**PROBLEM TO WORK ON**
Lay out every line of the records below as a Markdown table with the columns "Row" and "Line", giving each line a row number and omitting blank lines.

◆ ◆ ◆

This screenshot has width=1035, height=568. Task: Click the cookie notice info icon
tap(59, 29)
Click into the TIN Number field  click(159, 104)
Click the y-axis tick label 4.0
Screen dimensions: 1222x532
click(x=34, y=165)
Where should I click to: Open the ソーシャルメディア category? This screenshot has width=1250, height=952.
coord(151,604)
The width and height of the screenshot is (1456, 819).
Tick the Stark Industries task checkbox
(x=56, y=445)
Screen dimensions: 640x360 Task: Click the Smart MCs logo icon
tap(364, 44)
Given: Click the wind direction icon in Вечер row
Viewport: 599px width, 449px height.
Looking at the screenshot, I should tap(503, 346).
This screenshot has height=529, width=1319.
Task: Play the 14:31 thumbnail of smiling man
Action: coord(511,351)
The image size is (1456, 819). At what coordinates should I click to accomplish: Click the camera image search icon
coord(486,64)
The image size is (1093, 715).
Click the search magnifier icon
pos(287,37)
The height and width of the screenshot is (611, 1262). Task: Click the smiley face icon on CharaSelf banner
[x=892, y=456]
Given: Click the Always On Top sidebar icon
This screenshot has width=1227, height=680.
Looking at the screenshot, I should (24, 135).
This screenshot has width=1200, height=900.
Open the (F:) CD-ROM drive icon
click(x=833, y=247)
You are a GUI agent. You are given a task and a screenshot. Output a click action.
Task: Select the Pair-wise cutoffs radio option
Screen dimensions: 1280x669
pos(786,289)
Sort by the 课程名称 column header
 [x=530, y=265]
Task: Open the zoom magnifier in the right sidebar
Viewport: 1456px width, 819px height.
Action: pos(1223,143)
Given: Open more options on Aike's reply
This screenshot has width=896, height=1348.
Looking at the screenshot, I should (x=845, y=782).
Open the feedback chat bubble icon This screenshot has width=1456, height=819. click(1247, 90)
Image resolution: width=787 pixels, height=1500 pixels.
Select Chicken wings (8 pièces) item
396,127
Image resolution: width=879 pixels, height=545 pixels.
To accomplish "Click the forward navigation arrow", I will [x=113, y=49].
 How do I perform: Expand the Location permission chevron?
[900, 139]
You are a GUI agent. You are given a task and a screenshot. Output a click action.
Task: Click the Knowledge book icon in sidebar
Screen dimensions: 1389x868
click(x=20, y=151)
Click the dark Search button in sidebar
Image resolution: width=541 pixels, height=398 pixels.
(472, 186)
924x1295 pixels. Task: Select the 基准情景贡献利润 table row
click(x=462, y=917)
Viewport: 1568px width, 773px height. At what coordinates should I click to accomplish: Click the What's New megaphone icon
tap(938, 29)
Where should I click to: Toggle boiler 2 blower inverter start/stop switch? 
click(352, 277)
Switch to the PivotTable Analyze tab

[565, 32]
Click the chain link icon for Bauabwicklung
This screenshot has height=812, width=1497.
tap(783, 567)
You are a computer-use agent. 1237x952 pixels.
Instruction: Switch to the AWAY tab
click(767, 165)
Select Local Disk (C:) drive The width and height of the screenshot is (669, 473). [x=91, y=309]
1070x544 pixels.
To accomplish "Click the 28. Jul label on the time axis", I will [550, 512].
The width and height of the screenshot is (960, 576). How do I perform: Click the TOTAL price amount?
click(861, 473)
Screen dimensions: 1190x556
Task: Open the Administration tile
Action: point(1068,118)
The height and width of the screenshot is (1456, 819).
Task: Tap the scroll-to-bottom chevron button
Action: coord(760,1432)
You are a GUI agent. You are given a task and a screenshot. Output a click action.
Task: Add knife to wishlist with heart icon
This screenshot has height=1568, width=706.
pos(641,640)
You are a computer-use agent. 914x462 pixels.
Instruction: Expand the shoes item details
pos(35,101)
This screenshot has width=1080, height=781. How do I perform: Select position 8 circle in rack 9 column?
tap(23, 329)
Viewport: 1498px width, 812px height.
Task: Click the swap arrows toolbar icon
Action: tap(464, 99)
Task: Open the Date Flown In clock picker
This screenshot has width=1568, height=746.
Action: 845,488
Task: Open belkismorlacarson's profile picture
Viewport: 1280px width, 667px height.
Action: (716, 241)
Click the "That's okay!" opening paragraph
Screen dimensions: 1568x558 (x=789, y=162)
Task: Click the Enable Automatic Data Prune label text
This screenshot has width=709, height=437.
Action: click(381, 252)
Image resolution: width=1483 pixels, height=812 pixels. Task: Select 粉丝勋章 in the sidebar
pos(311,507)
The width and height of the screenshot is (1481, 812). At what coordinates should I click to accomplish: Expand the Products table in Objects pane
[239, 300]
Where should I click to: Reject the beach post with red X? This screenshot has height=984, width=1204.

◆ ◆ ◆

**FINISHED ANSWER**
| Row | Line |
|---|---|
| 1 | This screenshot has width=1035, height=568. Task: Click the cookie notice info icon |
| 2 | tap(59, 29) |
| 3 | Click into the TIN Number field  click(159, 104) |
| 4 | Click the y-axis tick label 4.0 |
| 5 | Screen dimensions: 1222x532 |
| 6 | click(x=34, y=165) |
| 7 | Where should I click to: Open the ソーシャルメディア category? This screenshot has width=1250, height=952. |
| 8 | coord(151,604) |
| 9 | The width and height of the screenshot is (1456, 819). |
| 10 | Tick the Stark Industries task checkbox |
| 11 | (x=56, y=445) |
| 12 | Screen dimensions: 640x360 Task: Click the Smart MCs logo icon |
| 13 | tap(364, 44) |
| 14 | Given: Click the wind direction icon in Вечер row |
| 15 | Viewport: 599px width, 449px height. |
| 16 | Looking at the screenshot, I should tap(503, 346). |
| 17 | This screenshot has height=529, width=1319. |
| 18 | Task: Play the 14:31 thumbnail of smiling man |
| 19 | Action: coord(511,351) |
| 20 | The image size is (1456, 819). At what coordinates should I click to accomplish: Click the camera image search icon |
| 21 | coord(486,64) |
| 22 | The image size is (1093, 715). |
| 23 | Click the search magnifier icon |
| 24 | pos(287,37) |
| 25 | The height and width of the screenshot is (611, 1262). Task: Click the smiley face icon on CharaSelf banner |
| 26 | [x=892, y=456] |
| 27 | Given: Click the Always On Top sidebar icon |
| 28 | This screenshot has width=1227, height=680. |
| 29 | Looking at the screenshot, I should (24, 135). |
| 30 | This screenshot has width=1200, height=900. |
| 31 | Open the (F:) CD-ROM drive icon |
| 32 | click(x=833, y=247) |
| 33 | You are a GUI agent. You are given a task and a screenshot. Output a click action. |
| 34 | Task: Select the Pair-wise cutoffs radio option |
| 35 | Screen dimensions: 1280x669 |
| 36 | pos(786,289) |
| 37 | Sort by the 课程名称 column header |
| 38 |  [x=530, y=265] |
| 39 | Task: Open the zoom magnifier in the right sidebar |
| 40 | Viewport: 1456px width, 819px height. |
| 41 | Action: pos(1223,143) |
| 42 | Given: Open more options on Aike's reply |
| 43 | This screenshot has width=896, height=1348. |
| 44 | Looking at the screenshot, I should (x=845, y=782). |
| 45 | Open the feedback chat bubble icon This screenshot has width=1456, height=819. click(1247, 90) |
| 46 | Image resolution: width=787 pixels, height=1500 pixels. |
| 47 | Select Chicken wings (8 pièces) item |
| 48 | 396,127 |
| 49 | Image resolution: width=879 pixels, height=545 pixels. |
| 50 | To accomplish "Click the forward navigation arrow", I will [x=113, y=49]. |
| 51 |  How do I perform: Expand the Location permission chevron? |
| 52 | [900, 139] |
| 53 | You are a GUI agent. You are given a task and a screenshot. Output a click action. |
| 54 | Task: Click the Knowledge book icon in sidebar |
| 55 | Screen dimensions: 1389x868 |
| 56 | click(x=20, y=151) |
| 57 | Click the dark Search button in sidebar |
| 58 | Image resolution: width=541 pixels, height=398 pixels. |
| 59 | (472, 186) |
| 60 | 924x1295 pixels. Task: Select the 基准情景贡献利润 table row |
| 61 | click(x=462, y=917) |
| 62 | Viewport: 1568px width, 773px height. At what coordinates should I click to accomplish: Click the What's New megaphone icon |
| 63 | tap(938, 29) |
| 64 | Where should I click to: Toggle boiler 2 blower inverter start/stop switch?  |
| 65 | click(352, 277) |
| 66 | Switch to the PivotTable Analyze tab |
| 67 | [565, 32] |
| 68 | Click the chain link icon for Bauabwicklung |
| 69 | This screenshot has height=812, width=1497. |
| 70 | tap(783, 567) |
| 71 | You are a computer-use agent. 1237x952 pixels. |
| 72 | Instruction: Switch to the AWAY tab |
| 73 | click(767, 165) |
| 74 | Select Local Disk (C:) drive The width and height of the screenshot is (669, 473). [x=91, y=309] |
| 75 | 1070x544 pixels. |
| 76 | To accomplish "Click the 28. Jul label on the time axis", I will [550, 512]. |
| 77 | The width and height of the screenshot is (960, 576). How do I perform: Click the TOTAL price amount? |
| 78 | click(861, 473) |
| 79 | Screen dimensions: 1190x556 |
| 80 | Task: Open the Administration tile |
| 81 | Action: point(1068,118) |
| 82 | The height and width of the screenshot is (1456, 819). |
| 83 | Task: Tap the scroll-to-bottom chevron button |
| 84 | Action: coord(760,1432) |
| 85 | You are a GUI agent. You are given a task and a screenshot. Output a click action. |
| 86 | Task: Add knife to wishlist with heart icon |
| 87 | This screenshot has height=1568, width=706. |
| 88 | pos(641,640) |
| 89 | You are a computer-use agent. 914x462 pixels. |
| 90 | Instruction: Expand the shoes item details |
| 91 | pos(35,101) |
| 92 | This screenshot has width=1080, height=781. How do I perform: Select position 8 circle in rack 9 column? |
| 93 | tap(23, 329) |
| 94 | Viewport: 1498px width, 812px height. |
| 95 | Task: Click the swap arrows toolbar icon |
| 96 | Action: tap(464, 99) |
| 97 | Task: Open the Date Flown In clock picker |
| 98 | This screenshot has width=1568, height=746. |
| 99 | Action: 845,488 |
| 100 | Task: Open belkismorlacarson's profile picture |
| 101 | Viewport: 1280px width, 667px height. |
| 102 | Action: (716, 241) |
| 103 | Click the "That's okay!" opening paragraph |
| 104 | Screen dimensions: 1568x558 (x=789, y=162) |
| 105 | Task: Click the Enable Automatic Data Prune label text |
| 106 | This screenshot has width=709, height=437. |
| 107 | Action: click(381, 252) |
| 108 | Image resolution: width=1483 pixels, height=812 pixels. Task: Select 粉丝勋章 in the sidebar |
| 109 | pos(311,507) |
| 110 | The width and height of the screenshot is (1481, 812). At what coordinates should I click to accomplish: Expand the Products table in Objects pane |
| 111 | [239, 300] |
| 112 | Where should I click to: Reject the beach post with red X? This screenshot has height=984, width=1204. |